» EXTRACTED TEXT:
Hi - does anyone have any tips for cleansing data with T-SQL? I've got a lot of columns of data to clean up and it seems the only way of cleaning it all is to handcraft T-SQL code to:
1) first profile my data, then, 2) Clean it.
For example, I have a column of datetimes with a lot of noise in it - nulls, future dates (there shouldn't be!) and dates that are far too old (i.e. they were incorrectly entered). I need to end up with some script that strips out (or possibly even cleans) the invalid rows. Trouble is, I need to do this for a lot of columns...
Does anyone know of a quicker way of doing this - is there something like this in SSIS or elsewhere that will make this job easier/quicker? A profiling tool of some sort?
asked Oct 12, 2009 at 12:44 PM in Default
I think you will get the best results by using hand crafted T-sql. However, SSIS does have some tools built in, as described in this article by http://msdn.microsoft.com/en-us/magazine/cc163731.aspx .

» SUPPLIED DATA:
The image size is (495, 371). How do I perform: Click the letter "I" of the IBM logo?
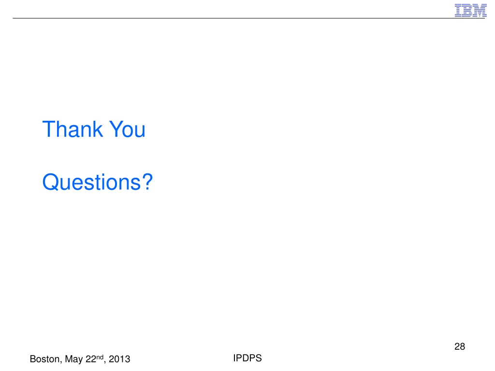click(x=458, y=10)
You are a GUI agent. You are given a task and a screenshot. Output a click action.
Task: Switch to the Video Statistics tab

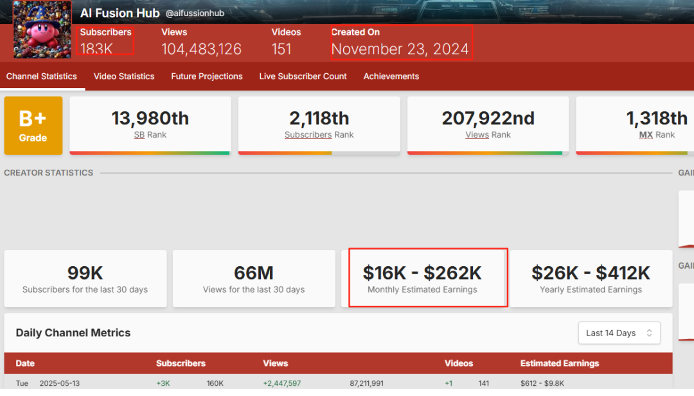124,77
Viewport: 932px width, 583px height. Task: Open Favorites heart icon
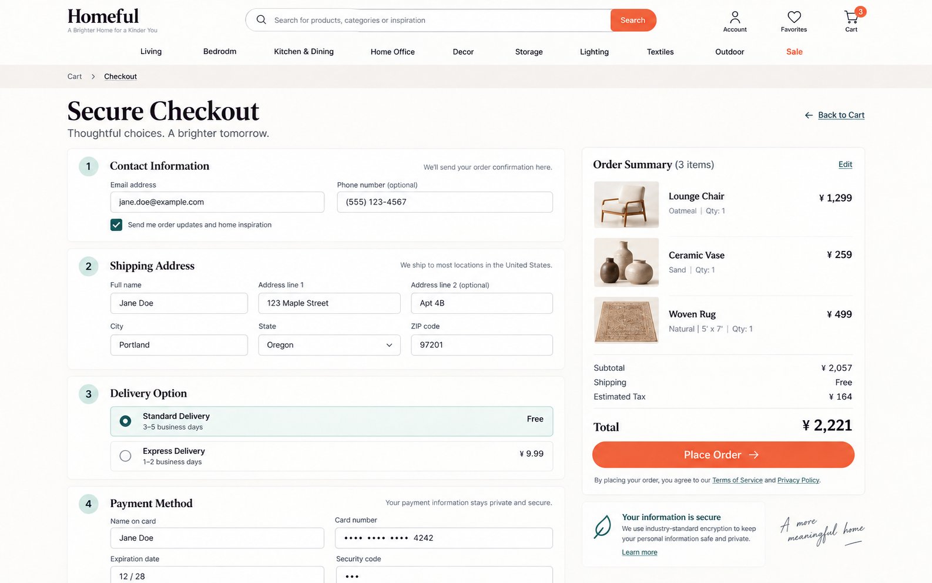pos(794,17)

* * *

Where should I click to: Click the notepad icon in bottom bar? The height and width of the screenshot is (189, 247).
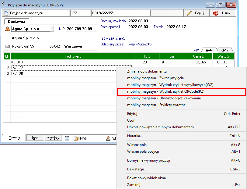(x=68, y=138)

» REQUIRED WORK: Can you summarize the forum thread in two sentences? Rely solely on the forum thread, not the data.

» THE OUTPUT: A poster asks for tips on cleansing many columns of data with T-SQL by first profiling and then cleaning it, citing a datetime column full of nulls, future dates and dates entered far too old. They ask whether SSIS or a profiling tool offers a quicker way, and the reply suggests hand-crafted T-SQL will give the best results, though SSIS has some built-in tools described in an MSDN article.